In weiteren Beiträgen beschreibt Nicola von Albrecht Hirches Grau-Koffer, der vor zwei Jahren auch in der Ausstellung im Berliner Werkbundarchiv zu sehen war, wo es um das Lebenswerk des für das moderne Design wichtigen Herbert Hirche ging (Fernsehgerät HF 1 von Braun mit grauer Frontplatte), während die Werkbundgründer dem Grau eher skeptisch gegenüberstanden.
Sprachhistorische Anmerkungen leistet Harald Bichlmeier. Und das reicht von der Herkunft des Begriffs Grau bis in verschiedene Sprachen der Welt und untersucht ausgiebig, was es mit dem Familiennamen Grau auf sich hat.
Besonders spannend ist der Beitrag von Axel Buether über die Wirkung der Farbe Grau auf unser Erleben und Verhalten. Farbwirkungen gehen zu 99 % auf implizites Wissen zurück, das nicht ins vordere Bewusstsein dringt. Wir spüren Farben daher mehr, als dass wir die damit zusammenhängenden Wirkungszusammenhänge verstehen. Jeder Farbton enthält im Kopf des Betrachters eine Welt assoziativer Erinnerungen. Die heutige Farbwelt ist von Menschen gemacht, während die Farben der Natur für die Menschen an Bedeutung verloren gegangen sind.
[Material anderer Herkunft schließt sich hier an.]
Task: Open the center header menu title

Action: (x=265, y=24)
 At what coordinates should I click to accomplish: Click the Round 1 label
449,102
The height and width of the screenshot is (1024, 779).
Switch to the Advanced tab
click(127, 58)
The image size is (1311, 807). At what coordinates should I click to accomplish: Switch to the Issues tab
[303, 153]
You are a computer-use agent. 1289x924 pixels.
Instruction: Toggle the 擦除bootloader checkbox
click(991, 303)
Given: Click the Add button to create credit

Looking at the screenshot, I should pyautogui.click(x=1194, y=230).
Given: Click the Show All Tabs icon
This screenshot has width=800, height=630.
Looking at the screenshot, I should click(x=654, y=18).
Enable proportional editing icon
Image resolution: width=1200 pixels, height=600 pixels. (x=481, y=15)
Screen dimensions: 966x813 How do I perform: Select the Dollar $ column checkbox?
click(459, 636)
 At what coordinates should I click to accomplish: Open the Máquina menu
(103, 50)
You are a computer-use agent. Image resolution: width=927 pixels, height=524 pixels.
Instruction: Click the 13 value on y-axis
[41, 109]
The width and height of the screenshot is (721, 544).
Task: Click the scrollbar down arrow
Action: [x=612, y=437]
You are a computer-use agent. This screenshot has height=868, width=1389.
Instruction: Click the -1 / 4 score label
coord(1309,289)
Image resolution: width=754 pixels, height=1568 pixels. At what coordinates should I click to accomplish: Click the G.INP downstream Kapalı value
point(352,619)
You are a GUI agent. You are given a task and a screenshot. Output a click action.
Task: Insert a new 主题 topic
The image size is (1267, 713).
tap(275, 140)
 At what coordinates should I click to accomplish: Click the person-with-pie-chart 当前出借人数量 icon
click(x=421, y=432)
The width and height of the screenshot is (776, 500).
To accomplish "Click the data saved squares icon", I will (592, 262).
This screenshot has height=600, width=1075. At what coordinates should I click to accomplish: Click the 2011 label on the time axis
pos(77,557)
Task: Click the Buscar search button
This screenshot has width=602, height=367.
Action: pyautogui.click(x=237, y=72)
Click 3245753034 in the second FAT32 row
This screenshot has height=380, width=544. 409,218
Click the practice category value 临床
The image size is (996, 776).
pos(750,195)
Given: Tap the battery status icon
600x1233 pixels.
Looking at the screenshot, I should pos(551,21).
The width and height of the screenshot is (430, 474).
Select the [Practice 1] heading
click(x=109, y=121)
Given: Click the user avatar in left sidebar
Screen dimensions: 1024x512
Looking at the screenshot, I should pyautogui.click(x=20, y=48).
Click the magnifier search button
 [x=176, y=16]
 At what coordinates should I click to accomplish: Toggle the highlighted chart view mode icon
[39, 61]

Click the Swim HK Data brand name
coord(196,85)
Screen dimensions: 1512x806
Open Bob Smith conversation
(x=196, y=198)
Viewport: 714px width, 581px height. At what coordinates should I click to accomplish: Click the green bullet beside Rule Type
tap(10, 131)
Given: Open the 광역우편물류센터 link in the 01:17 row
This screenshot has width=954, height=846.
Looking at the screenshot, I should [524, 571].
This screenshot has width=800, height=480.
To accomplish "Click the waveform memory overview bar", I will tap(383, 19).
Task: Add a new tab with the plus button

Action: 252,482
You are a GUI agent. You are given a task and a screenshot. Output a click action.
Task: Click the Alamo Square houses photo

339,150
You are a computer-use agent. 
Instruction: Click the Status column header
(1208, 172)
Die Gedächtnislandkarte der Farbe Grau mit ihren assoziativen Wirkungsfeldern ergab sich aus einer Untersuchung von 500 Teilnehmern, die Buether nach umfangreichen wissenschaftlichen Maßstäben durchgeführt hat. Hier ging es vor allem um die Wirkungen, die die Probanden an sich selbst erforschen mussten. Zahlreiche Zuordnungen zur Farbe Grau im Natur- und Kulturbereich wurden erstellt.
Neben vielen weiteren lesenswerten Beiträgen möchte ich noch den von Bendict Tonon erwähnen, der sich im Fall des Graus mit der Stofflichkeit des Bauens beschäftigt. Das Grau der Moderne kann man im Kloster »La Tourette« von Le Corbusier erleben und es offenbart eine »werkimanente Ordnung«. Die plastische Formkraft wird anhand von Gaudis Casa Mila untersucht. Und Grau spielt auch in der späteren Moderne oft eine wichtige Rolle (was positiv gemeint ist).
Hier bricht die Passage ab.